Pain-causing stinging nettle toxins target TMEM233 to modulate NaV1.7 function
Sina Jami, Jennifer R. Deuis, Tabea Klasfauseweh, Xiaoyang Cheng, Sergey Kurdyukov, Felicity Chung, Andrei L. Okorokov, Shengnan Li, Jiangtao Zhang, Ben Cristofori‐Armstrong, Mathilde R. Israel, Robert J. Ju, Samuel D. Robinson, Peng Zhao, Lotten Ragnarsson, Åsa Andersson, Poanna Tran, Vanessa Schendel, Kirsten L. McMahon, Hue N. T. Tran, Yanni K.‐Y. Chin, Yifei Zhu, Junyu Liu, Theo Crawford, Saipriyaa Purushothamvasan, Abdella M. Habib, David A. Andersson, Lachlan D. Rash, John N. Wood, Jing Zhao, Samantha J. Stehbens, Mehdi Mobli, Andreas Leffler, Daohua Jiang, James J. Cox, Stephen G. Waxman, Sulayman D. Dib‐Hajj, G. Gregory Neely, Thomas Durek, Irina Vetter
Abstract
Abstract Voltage-gated sodium (Na V ) channels are critical regulators of neuronal excitability and are targeted by many toxins that directly interact with the pore-forming α subunit, typically via extracellular loops of the voltage-sensing domains, or residues forming part of the pore domain. Excelsatoxin A (ExTxA), a pain-causing knottin peptide from the Australian stinging tree Dendrocnide excelsa , is the first reported plant-derived Na V channel modulating peptide toxin.

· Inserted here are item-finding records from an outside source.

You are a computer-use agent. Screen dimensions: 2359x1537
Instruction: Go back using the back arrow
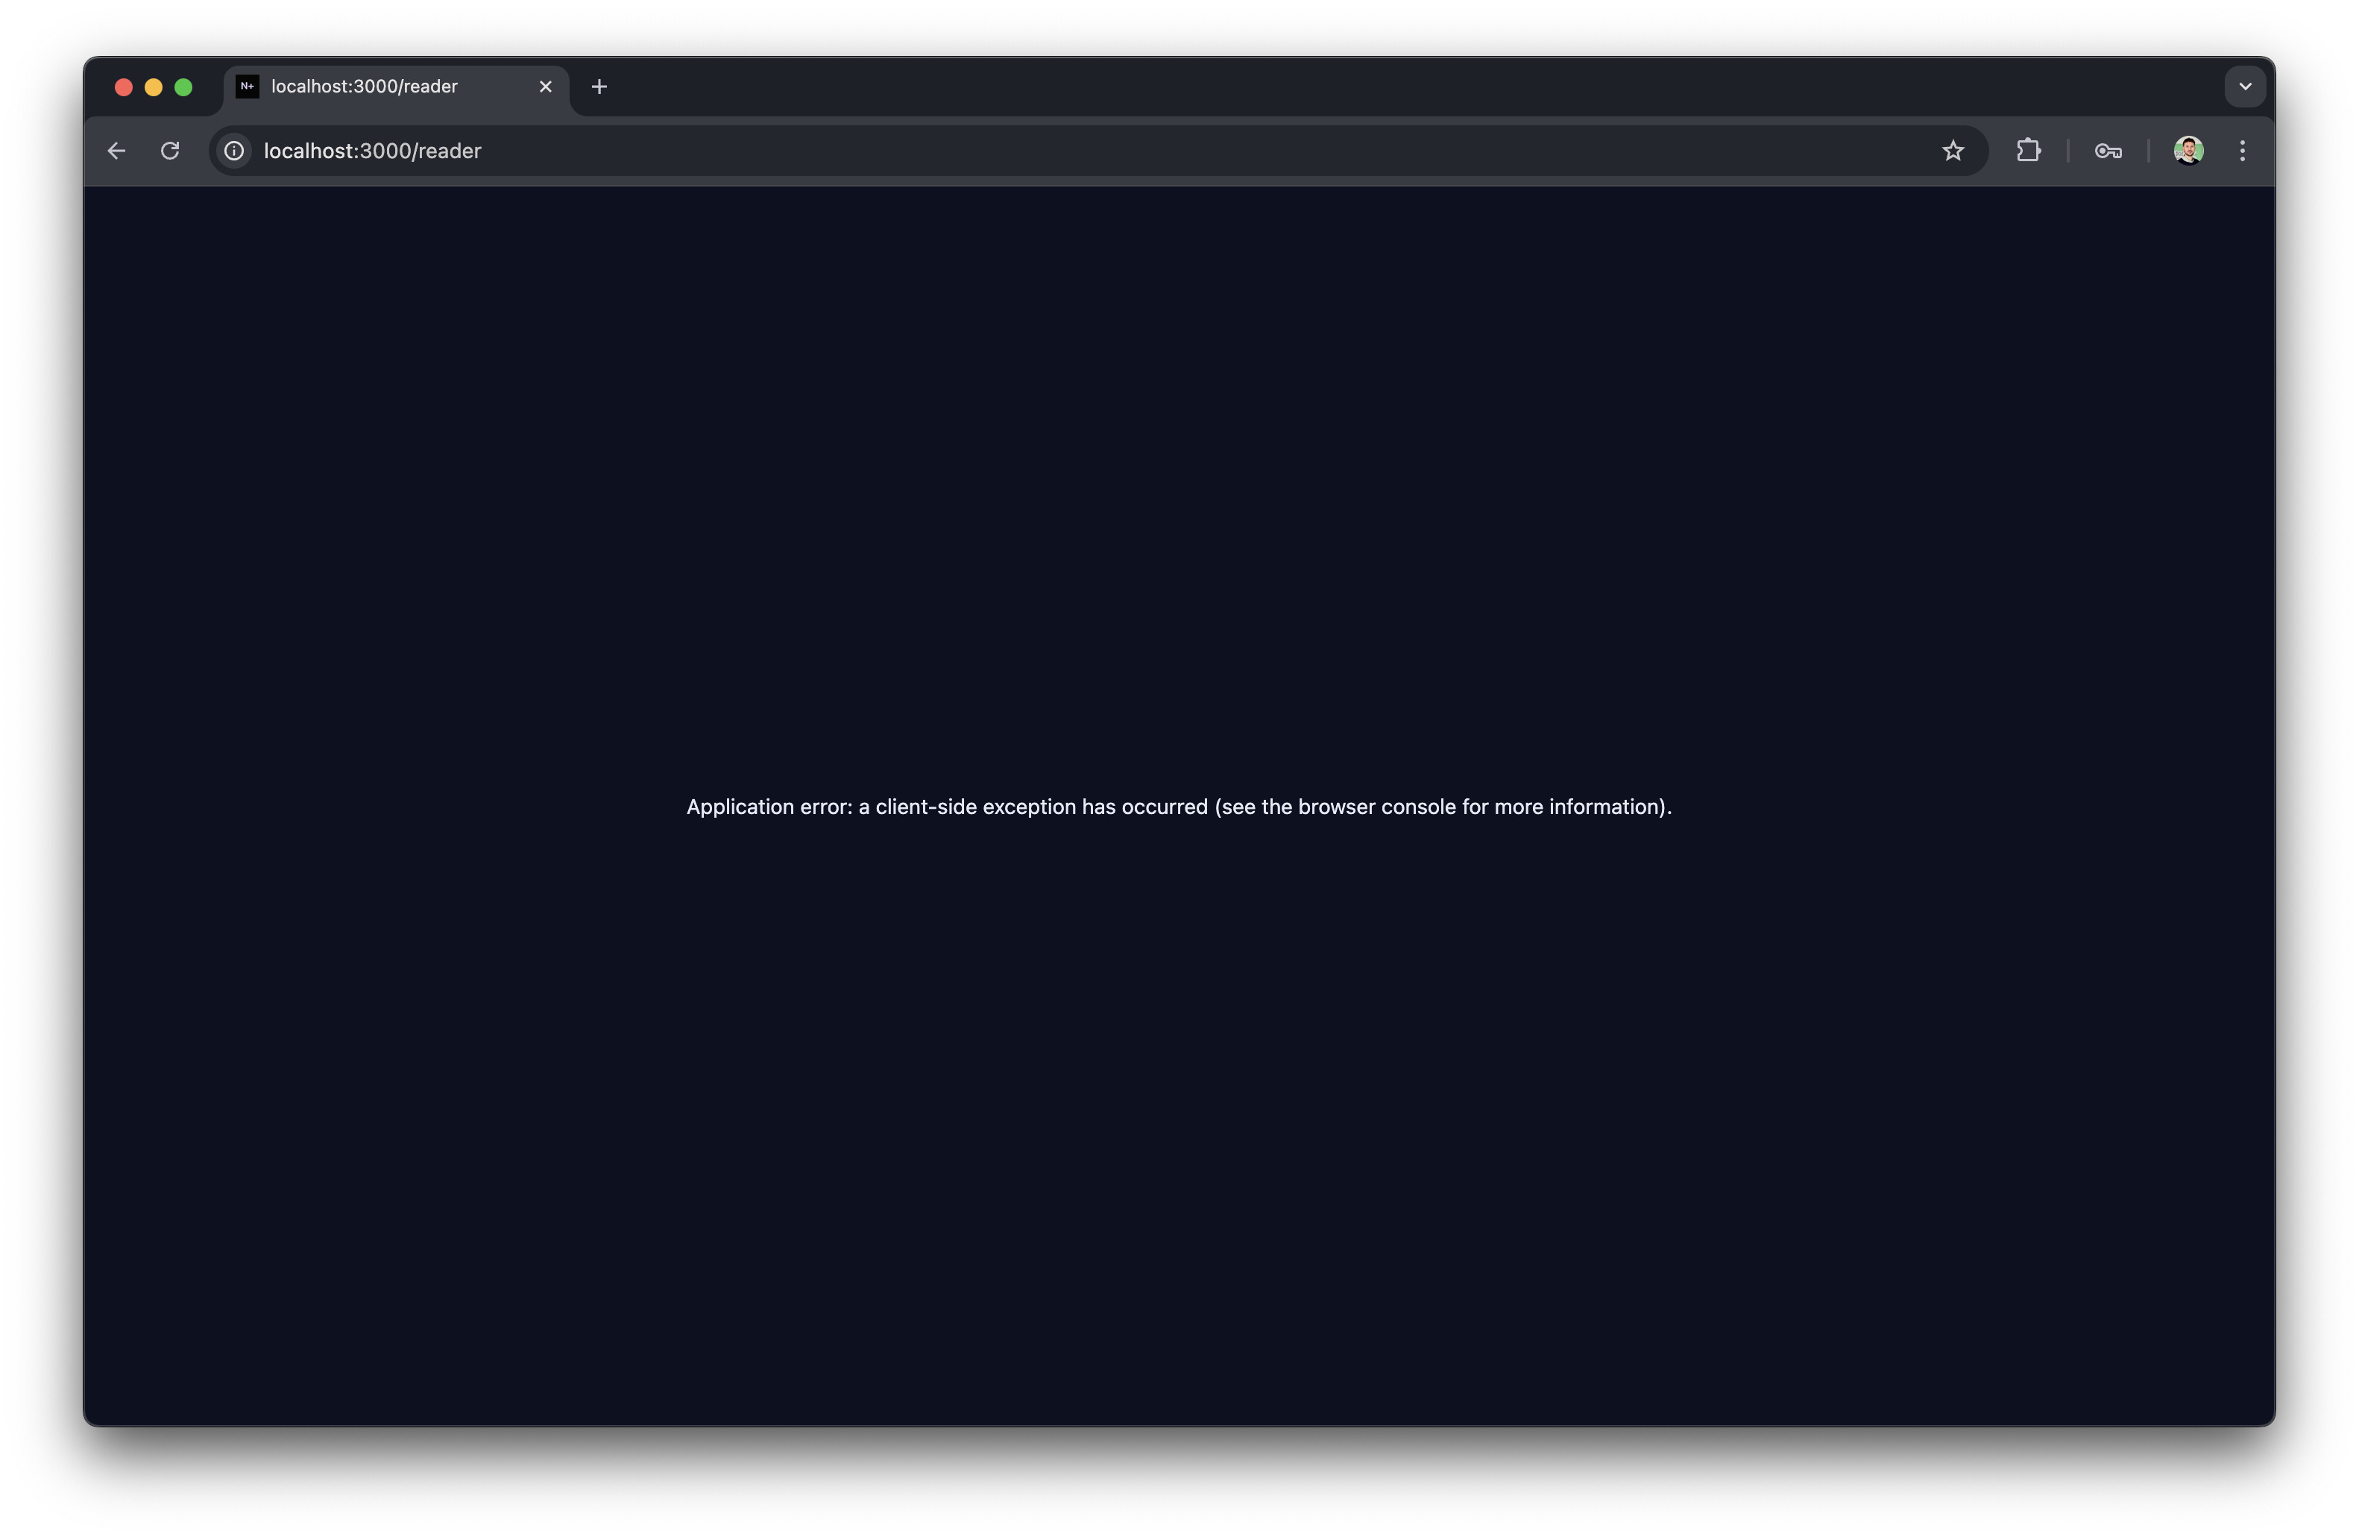(117, 151)
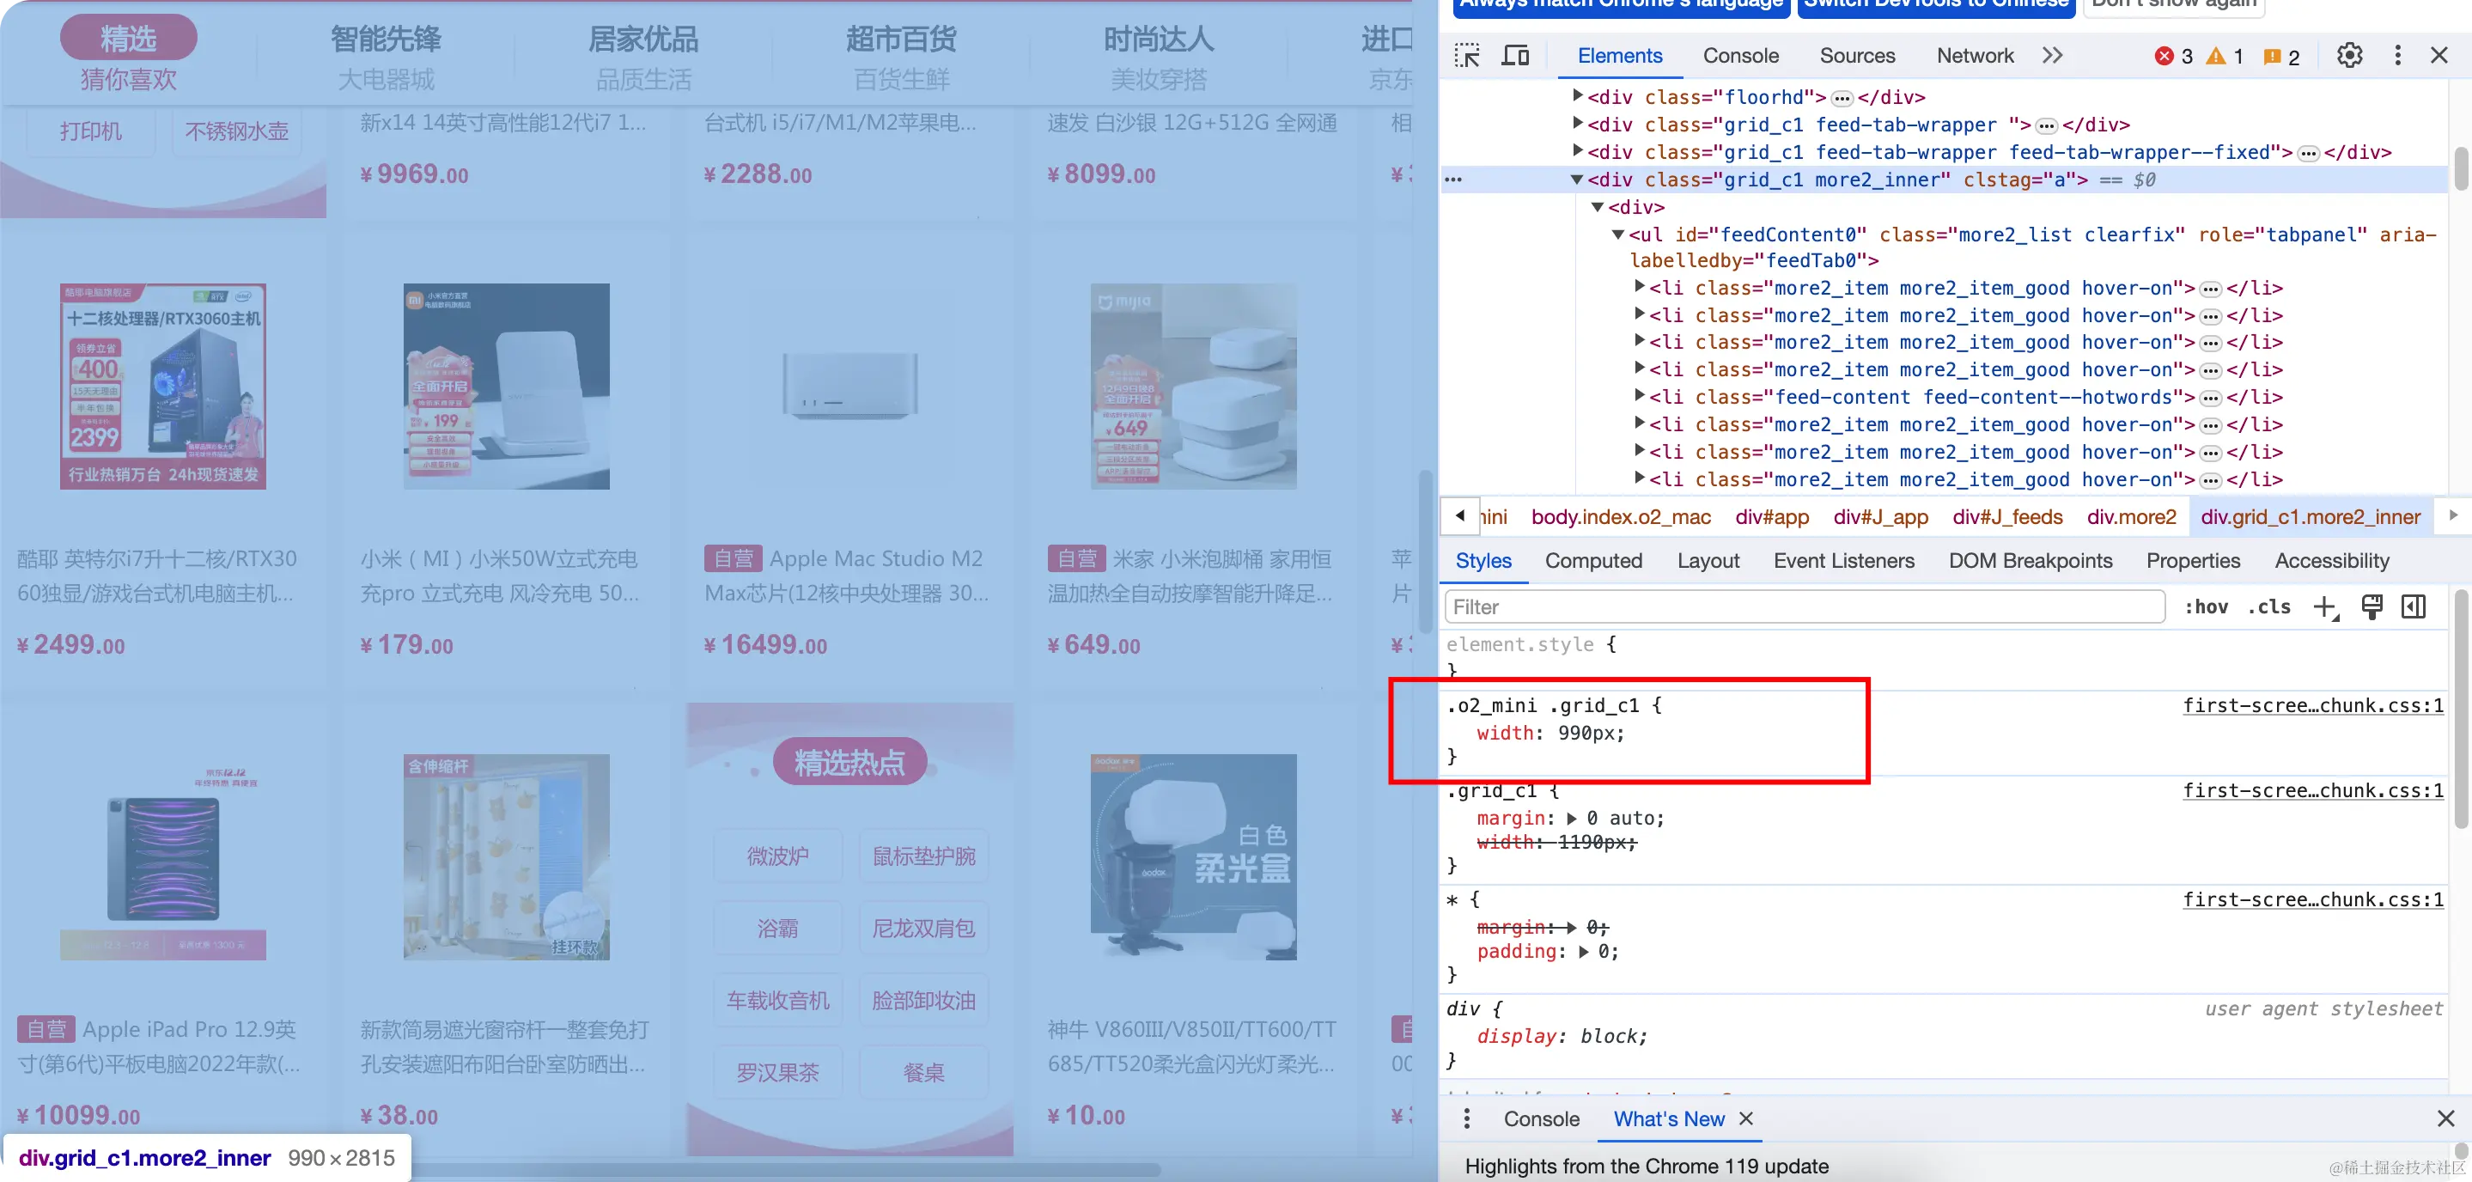This screenshot has width=2472, height=1182.
Task: Expand the feed-content hotwords li node
Action: (x=1640, y=396)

Here we show that TMEM233, a member of the dispanin family of transmembrane proteins expressed in sensory neurons, is essential for pharmacological activity of ExTxA at Na V channels, and that co-expression of TMEM233 modulates the gating properties of Na V 1.7. These findings identify TMEM233 as a previously unknown Na V 1.7-interacting protein, position TMEM233 and the dispanins as accessory proteins that are indispensable for toxin-mediated effects on Na V channel gating, and provide important insights into the function of Na V channels in sensory neurons.